From the get-go, the company behind the popular Linux distribution Ubuntu - Canonical - has backed Ubuntu with Mark Shuttleworth's money. The big question has always been if Canonical is actually making any money. We have a rather clear and definitive answer to that one now.
Chris Kenyon, director of business development over at Canonical, told InternetNews that revenue growth for the company is "extremely strong", and that it comes from both the server side as well as the desktop side. Also of interest are the rather impressive figures Kenyon put out regarding the amount of Ubuntu users he believes are out there:
In terms of numbers we're very confident this is an 8 million plus user base of active users. That is a hard thing to count and there are lots of issues about methodology for counting but I have seen nothing that sheds doubts on that.
Kenyon refused to give any details on how many paying users Canonical has, but the 8 million users figure is rather impressive - assuming the methodology was sound, that is, which is likely to be rather debatable. Fedora, for instance, claims that its Fedora 6 release in 2007 produced 2 million unique IPs, while Red Hat says they have 2.5 million paying customers.

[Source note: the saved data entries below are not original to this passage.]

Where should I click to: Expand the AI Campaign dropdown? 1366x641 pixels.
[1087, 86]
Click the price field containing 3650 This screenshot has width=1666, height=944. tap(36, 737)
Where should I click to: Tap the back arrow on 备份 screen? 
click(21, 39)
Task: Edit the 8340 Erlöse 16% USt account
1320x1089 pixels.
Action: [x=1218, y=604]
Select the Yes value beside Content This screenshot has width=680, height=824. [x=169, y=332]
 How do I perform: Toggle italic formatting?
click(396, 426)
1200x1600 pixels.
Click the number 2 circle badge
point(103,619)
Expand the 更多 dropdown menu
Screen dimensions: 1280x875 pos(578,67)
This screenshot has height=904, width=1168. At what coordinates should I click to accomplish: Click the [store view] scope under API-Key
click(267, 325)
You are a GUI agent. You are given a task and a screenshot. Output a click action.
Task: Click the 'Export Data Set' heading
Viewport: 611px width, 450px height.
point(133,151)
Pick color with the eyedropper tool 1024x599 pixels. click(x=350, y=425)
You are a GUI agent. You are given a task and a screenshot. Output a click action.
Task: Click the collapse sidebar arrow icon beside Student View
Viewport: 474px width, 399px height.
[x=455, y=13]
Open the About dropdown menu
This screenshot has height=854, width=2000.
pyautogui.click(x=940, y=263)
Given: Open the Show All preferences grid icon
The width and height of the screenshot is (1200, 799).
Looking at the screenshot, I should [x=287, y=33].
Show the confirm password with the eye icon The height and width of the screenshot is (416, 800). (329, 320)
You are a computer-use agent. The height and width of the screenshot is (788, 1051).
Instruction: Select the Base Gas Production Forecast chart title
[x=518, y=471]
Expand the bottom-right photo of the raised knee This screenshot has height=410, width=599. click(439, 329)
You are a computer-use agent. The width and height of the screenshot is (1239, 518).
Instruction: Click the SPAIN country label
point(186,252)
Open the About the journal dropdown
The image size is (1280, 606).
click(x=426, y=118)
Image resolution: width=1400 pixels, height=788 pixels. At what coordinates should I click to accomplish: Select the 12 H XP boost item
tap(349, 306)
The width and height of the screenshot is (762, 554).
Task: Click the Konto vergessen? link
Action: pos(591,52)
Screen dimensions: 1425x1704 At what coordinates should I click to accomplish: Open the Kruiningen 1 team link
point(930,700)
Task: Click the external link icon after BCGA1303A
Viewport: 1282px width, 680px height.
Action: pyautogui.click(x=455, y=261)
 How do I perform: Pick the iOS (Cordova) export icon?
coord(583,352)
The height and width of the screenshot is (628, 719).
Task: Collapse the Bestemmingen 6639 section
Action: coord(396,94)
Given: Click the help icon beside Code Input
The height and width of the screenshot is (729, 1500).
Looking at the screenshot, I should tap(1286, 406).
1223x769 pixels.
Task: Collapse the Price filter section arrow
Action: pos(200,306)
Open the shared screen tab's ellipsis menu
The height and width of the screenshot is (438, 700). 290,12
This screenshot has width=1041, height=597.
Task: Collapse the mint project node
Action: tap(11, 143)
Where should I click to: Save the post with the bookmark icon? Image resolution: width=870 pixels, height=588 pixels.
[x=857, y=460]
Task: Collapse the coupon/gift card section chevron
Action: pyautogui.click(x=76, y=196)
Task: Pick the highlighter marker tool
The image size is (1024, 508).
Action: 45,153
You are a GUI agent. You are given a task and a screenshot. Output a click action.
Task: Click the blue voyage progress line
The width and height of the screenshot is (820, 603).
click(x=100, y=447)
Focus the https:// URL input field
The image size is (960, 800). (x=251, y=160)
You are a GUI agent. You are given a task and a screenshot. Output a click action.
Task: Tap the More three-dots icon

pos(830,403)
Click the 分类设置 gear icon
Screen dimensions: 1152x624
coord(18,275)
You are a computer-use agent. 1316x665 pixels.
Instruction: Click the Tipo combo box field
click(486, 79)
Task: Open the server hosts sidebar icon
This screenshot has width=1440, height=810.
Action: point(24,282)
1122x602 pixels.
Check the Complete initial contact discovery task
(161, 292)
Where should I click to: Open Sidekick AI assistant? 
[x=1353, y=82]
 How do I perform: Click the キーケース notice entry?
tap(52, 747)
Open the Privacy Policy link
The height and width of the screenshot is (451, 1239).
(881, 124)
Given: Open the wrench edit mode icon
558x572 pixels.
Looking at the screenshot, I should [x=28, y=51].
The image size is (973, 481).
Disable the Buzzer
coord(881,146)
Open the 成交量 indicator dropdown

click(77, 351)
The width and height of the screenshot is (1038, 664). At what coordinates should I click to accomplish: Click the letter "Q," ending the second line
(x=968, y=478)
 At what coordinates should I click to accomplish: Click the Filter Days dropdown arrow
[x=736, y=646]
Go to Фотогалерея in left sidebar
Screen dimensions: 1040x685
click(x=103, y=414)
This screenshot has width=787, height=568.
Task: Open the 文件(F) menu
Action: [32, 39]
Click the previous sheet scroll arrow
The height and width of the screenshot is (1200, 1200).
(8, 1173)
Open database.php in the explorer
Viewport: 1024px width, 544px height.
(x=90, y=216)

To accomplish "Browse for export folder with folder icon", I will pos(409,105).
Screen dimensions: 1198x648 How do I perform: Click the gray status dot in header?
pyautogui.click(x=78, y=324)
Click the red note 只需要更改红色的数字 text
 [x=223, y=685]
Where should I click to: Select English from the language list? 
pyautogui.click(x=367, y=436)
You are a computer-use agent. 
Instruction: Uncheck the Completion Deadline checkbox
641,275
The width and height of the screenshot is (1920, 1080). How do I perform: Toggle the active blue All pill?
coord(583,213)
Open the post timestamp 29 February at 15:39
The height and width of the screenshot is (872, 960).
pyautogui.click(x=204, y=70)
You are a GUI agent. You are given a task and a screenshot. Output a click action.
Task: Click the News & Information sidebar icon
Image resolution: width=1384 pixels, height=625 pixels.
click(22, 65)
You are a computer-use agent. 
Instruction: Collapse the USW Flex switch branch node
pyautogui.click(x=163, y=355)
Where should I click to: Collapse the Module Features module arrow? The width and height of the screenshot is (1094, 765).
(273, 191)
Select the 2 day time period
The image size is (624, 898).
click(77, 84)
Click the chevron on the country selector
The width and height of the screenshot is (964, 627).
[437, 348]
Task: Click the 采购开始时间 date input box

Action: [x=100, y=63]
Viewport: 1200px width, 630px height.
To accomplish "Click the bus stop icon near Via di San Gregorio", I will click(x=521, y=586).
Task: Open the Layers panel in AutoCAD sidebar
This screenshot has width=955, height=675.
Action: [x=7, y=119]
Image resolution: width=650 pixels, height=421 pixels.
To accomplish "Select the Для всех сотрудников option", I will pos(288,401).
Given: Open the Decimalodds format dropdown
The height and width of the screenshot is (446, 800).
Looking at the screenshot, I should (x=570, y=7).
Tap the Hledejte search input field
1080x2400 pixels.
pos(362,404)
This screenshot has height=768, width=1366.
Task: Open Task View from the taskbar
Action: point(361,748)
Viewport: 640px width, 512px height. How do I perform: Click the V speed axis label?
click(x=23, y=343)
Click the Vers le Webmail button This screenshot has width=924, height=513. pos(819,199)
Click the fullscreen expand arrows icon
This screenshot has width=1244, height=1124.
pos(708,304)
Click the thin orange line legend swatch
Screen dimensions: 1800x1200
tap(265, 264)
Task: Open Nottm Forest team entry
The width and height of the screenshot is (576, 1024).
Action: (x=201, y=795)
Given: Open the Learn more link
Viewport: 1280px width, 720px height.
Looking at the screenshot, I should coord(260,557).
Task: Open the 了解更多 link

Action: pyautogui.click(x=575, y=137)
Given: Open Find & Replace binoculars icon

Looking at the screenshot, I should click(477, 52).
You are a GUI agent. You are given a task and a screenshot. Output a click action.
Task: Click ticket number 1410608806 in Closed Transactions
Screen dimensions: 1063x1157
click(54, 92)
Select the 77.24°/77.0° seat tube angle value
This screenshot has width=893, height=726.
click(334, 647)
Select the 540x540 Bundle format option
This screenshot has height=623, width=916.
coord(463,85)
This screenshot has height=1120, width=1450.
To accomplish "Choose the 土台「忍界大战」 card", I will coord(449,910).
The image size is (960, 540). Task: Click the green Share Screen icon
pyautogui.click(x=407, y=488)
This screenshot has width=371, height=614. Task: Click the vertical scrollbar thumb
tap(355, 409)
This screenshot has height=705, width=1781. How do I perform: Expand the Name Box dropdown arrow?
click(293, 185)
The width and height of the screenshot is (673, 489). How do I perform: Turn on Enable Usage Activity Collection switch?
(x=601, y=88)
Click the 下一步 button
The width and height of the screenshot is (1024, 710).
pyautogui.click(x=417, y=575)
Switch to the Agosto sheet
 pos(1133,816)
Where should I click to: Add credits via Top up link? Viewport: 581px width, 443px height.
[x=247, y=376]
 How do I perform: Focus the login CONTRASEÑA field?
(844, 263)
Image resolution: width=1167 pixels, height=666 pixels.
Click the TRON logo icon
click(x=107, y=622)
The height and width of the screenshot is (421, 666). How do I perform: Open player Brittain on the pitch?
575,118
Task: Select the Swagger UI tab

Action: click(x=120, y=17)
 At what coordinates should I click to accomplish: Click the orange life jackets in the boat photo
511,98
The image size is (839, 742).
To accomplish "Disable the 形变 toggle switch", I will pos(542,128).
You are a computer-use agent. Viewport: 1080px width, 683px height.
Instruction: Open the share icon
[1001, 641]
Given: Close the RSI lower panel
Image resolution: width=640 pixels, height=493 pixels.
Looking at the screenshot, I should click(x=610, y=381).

However, growing revenues does not mean profitability. Mark Shuttleworth has a more doomy-gloomy outlook on the whole thing, stating to InternetNews:
Canonical is not Cash positive. I think we could be cash positive if we focus on the core and scaled back. [...] We continue to require investment and I keep being careful with my pennies making those investments. [...] We can't make money selling the desktop that's why we focused on a zero licensing cost business model. The only way to build a business on Linux is to focus on services.